FBI raid of Fulton County voting site creates ‘chilling effect’
Credit: Arvin Temkar/AJC
Credit: Arvin Temkar/AJC
This unsettling trend is not limited to immigration enforcement or protest policing.
News that the FBI executed a court-authorized search warrant at the Fulton County elections office on Wednesday in Union City — at the heart of Georgia’s election infrastructure — underscores how the reach of federal power into local civic functions is expanding in unprecedented ways.
This FBI raid of the Fulton County election office shows that lawful enforcement actions can have a chilling effect when they intersect with already fragile public trust in democratic institutions.
In a climate shaped by election denialism, intimidation of election workers and partisan attacks on the legitimacy of voting systems, such actions risk reinforcing fear rather than accountability. When the administration of elections becomes a site of law enforcement spectacle, democracy itself is weakened.

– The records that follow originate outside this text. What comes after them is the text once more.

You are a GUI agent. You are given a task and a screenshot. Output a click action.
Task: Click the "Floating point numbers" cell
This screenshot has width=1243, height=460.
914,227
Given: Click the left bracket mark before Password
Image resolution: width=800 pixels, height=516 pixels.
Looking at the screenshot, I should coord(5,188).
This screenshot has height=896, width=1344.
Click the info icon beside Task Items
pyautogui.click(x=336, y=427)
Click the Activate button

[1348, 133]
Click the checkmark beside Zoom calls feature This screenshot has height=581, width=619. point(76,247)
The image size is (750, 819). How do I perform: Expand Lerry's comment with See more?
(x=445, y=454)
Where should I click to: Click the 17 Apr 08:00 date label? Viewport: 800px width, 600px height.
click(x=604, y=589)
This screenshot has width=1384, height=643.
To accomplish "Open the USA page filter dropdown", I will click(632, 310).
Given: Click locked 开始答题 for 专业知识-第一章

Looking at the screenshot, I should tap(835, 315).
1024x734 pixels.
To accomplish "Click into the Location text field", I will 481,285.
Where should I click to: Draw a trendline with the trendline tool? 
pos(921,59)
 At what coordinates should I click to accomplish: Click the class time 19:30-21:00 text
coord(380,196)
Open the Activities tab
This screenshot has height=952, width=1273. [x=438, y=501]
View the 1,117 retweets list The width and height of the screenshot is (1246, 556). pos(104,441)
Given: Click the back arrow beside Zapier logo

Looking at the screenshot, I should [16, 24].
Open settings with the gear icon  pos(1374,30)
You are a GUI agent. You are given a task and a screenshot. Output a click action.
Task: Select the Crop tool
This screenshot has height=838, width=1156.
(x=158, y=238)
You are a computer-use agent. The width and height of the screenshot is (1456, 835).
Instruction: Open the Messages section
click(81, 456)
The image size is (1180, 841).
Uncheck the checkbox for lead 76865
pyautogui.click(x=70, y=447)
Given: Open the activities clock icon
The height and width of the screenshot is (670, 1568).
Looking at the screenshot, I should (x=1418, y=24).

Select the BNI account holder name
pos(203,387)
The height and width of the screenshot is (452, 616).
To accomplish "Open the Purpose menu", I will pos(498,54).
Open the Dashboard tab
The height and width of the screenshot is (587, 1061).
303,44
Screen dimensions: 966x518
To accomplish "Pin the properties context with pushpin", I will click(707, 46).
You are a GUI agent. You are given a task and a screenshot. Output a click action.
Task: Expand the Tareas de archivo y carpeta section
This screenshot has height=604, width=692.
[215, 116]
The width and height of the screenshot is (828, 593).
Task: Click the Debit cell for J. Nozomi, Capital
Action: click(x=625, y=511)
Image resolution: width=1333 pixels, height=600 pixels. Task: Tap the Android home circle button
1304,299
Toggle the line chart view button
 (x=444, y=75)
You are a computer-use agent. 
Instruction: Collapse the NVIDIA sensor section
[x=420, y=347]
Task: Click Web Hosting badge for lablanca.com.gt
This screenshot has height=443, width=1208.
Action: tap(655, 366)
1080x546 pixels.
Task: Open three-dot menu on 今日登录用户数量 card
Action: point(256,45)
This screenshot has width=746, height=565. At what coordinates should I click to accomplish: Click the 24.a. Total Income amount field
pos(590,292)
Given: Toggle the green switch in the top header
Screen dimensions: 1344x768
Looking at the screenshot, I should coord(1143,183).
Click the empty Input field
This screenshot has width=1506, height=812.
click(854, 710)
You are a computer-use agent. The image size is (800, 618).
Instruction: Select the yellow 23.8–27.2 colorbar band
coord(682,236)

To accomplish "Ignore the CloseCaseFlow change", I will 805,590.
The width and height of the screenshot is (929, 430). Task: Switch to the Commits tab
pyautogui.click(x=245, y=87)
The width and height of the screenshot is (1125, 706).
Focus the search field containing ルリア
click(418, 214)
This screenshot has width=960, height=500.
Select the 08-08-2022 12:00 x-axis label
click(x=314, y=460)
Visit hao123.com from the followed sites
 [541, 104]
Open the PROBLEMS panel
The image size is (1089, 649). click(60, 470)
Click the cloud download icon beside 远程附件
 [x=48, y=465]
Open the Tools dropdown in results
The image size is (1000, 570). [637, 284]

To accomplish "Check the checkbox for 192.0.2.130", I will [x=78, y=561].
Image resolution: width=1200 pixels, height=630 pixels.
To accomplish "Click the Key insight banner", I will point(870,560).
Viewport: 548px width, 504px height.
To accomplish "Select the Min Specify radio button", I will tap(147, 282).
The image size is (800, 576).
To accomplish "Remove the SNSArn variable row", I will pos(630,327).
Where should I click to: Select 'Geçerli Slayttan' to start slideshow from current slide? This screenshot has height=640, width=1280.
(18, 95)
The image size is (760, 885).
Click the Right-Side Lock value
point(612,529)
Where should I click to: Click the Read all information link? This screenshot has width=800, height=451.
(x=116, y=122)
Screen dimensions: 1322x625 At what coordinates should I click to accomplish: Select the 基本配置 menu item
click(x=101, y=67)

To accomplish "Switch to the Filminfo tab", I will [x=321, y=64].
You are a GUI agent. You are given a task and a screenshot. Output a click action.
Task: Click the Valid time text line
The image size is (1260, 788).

White supremacy and the convergence of repression
These developments are not isolated. They reflect a broader resurgence of white supremacy and ethnonationalist ideology.
Across regions, the same convergence is visible: repression of Black and brown communities, criminalization of migrants, rollbacks of women’s rights, attacks on LGBTQ+ people and the delegitimization of dissent. These struggles are interconnected. They reinforce one another.
In the U.S., the policing of Black protest, the targeting of migrants and the portrayal of activists as enemies of the state draw from the same ideological root: the belief that equality itself is dangerous and that power belongs to a narrow, protected group.
People are organizing in the streets and digitally
Credit: Abbey Cutrer/AJC
Credit: Abbey Cutrer/AJC
Yet, even as repression intensifies, courage rises to meet it.
In Minneapolis — and in cities across the country — neighbors, faith leaders, students, workers and families are standing together. Many are not directly targeted by ICE or state power, but they show up anyway.
This is how democracy survives.
Increasingly, that solidarity is being organized through informal, decentralized community networks — Signal groups and similar neighborhood alert channels — where people share information, warn one another of raids, coordinate legal observers and offer practical support in real time to promote community equity and protect vulnerable members.
These digital spaces have become modern-day civic commons: flexible, fast and grounded in trust rather than hierarchy. They are not radical cells; they are communities filling the gaps left when public institutions fail to protect the people they serve.
From the anti-apartheid movement in South Africa to women human rights defenders in Iran, history teaches a consistent lesson: Democratic renewal is driven not by force, but by ordinary people who refuse to accept injustice as normal.
Citizens have a choice not to look away at what is going on
Democracy cannot endure through fear and fragmentation. It endures through participation.
Standing in solidarity — defending the right to protest, rejecting dehumanization, supporting civil liberties organizations — is not radical. It is constitutional. Silence, by contrast, is what repression depends on.
From a global perspective, the warning is clear.
The language being used, the tactics being deployed and the communities being targeted mirror those of authoritarian regimes throughout history. Given the United States’ outsized global influence, this trajectory risks legitimizing repression far beyond its borders.
History will remember who stood up — and who looked away.
Susan Marx is chief programs officer at Civicus World Alliance for Citizen Participation, where she oversees the alliance’s membership, advocacy, research, innovation and communications across 175 countries. She resides in Atlanta and previously served as the director of the Human Rights Program at the Carter Center.